▸ **Extract**:

## START

# 300 win mag or 7mm rem mag



## sportsman450 (Jun 10, 2008)

I am a new hunter and I am looking at purchasing a new rifle . I have narrowed it down to the 300wm or the 7mm rm . The main purpose for this gun would be for moose , maybe black bear and target shooting for my 12 yr old son and I . The 7mm seems to have less recoil which would be good for the young fella . What do you guys think I should buy ???????


----------



## ac700wildcat (Oct 30, 2006)

I'd definately go with something smaller. If you are a new shooter both of those calibers are probably going to make your should hurt. I'd feel sorry for your 12 yr old if he tried shooting it. I think you would do well with a 308 for a beginner. It still has some recoil, but it is waaaaay more manageable compared to the 7mm mag or the 300wm.

Matt


----------



## Chuck Smith (Feb 22, 2005)

Out of the two...... 7mm. I got one and the recoil is not that bad. But if you are new to shooting it will be much worse.

One thing to lesson the recoil is buy a sims limbsaver butt plate. It will cut the recoil felt down.


----------



## iwantabuggy (Feb 15, 2005)

Of the two, I'd pick the 300. The recoil difference won't be noticed (if there is any) and you'll get quite a bit better bullet selection with the 30 cal.

For what its worth, both are way too much gun for a 12 year old.


----------



## sportsman450 (Jun 10, 2008)

Well I finally bought my first rifle after much deliberation , it was the .............30-06 . Totally against everything I was thinking but it is the most versatile rifle I could find with ammo ranging from 55-220gr . It has less recoil than the 7mm or the 300wm , out to 200yards just as accurate , and ammo that is cheaper and can be purchased just about anywhere .

## END

▸ **Task requirements**: Resume the forum thread about picking a hunting rifle caliber, starting after its last post. The lines that come next have no connection to the rifle thread.

▸ **Given records**:
## START

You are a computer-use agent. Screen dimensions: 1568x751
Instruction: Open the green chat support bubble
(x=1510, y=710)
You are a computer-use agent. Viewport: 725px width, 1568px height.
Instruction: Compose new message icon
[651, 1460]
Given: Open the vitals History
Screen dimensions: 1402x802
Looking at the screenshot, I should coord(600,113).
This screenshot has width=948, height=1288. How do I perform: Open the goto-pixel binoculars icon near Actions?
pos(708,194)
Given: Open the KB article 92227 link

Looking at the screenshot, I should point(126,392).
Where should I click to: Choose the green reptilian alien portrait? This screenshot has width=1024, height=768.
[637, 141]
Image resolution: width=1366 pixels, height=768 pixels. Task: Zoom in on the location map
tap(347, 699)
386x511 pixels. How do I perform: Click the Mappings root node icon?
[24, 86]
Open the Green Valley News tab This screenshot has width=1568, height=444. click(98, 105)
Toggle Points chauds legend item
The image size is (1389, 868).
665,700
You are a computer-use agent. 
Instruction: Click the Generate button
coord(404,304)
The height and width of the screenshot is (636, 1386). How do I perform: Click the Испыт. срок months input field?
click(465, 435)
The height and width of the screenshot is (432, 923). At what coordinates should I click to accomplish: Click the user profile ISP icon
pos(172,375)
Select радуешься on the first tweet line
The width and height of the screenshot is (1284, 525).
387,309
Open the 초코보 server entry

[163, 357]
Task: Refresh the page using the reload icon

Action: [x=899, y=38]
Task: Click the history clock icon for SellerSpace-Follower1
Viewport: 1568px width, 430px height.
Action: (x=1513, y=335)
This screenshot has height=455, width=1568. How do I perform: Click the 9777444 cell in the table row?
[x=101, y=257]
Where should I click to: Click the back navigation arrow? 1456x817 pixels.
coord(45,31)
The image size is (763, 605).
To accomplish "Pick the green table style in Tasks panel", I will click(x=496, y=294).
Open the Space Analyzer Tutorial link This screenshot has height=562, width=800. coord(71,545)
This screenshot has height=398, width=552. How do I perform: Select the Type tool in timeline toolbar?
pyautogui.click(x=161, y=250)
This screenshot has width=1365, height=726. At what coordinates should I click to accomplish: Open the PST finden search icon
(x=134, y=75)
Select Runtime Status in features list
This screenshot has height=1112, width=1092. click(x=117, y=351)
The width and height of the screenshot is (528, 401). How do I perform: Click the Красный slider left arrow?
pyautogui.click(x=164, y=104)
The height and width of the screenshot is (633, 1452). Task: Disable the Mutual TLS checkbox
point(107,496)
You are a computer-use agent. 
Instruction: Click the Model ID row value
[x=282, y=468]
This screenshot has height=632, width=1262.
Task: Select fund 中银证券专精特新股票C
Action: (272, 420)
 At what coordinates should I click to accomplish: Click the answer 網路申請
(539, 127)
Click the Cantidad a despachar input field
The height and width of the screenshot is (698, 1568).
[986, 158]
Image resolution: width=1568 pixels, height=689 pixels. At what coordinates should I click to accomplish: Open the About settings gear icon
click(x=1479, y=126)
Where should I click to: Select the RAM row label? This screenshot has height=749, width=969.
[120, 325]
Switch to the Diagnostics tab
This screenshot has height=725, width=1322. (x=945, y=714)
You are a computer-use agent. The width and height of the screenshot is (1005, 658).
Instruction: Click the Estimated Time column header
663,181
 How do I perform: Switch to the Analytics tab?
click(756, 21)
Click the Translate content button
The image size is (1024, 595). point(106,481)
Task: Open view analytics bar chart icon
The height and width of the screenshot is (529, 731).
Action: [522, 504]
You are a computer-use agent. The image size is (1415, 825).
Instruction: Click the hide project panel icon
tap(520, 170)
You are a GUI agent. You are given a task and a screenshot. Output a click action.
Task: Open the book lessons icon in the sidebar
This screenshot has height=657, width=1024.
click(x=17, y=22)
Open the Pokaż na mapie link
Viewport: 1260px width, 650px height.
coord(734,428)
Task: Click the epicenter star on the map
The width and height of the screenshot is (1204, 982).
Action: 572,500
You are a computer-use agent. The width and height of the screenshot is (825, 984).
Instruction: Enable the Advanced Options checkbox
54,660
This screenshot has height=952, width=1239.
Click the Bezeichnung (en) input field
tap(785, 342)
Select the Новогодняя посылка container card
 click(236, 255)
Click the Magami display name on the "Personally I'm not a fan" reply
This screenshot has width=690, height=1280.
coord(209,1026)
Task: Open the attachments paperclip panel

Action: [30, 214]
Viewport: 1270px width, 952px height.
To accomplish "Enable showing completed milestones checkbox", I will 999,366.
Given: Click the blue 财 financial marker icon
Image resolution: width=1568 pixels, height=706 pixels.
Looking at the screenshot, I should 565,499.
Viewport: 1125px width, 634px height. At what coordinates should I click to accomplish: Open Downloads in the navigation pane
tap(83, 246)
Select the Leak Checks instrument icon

## END

▸ **Written response**:
----------



## yooper77 (May 30, 2008)

sportsman450,

You beat me to it. You have made the absolute perfect choice with the 30-06 Springfield.

The 30-06 Springfield is perfect for every North American animal and African plains game with the correct bullet and shot placement which is obvious and common sense.

I recently purchased a new in box Weatherby Mark V synthetic in 30-06 Springfield for $570 which included shipping off gunbroker. These guns retail for $1155 and usually sell for around $900, so I got lucky.

I have 30-06 once fired military brass going out my ears and bulk new civilian brass as well. I stock piled brass and bullets for the past 10 years and I am now happy I did. The reloading components and ammo prices are through the roof and luckily I am set for components for years, less powder and primers.

I already shoot and reload for the 270 Winchester in my Ruger M77 MKII using 150 grain bullets, as for the 30-06 I will be loading 180 grain bullets for Elk, Moose or black bear, even though the 270 Win will also do the job.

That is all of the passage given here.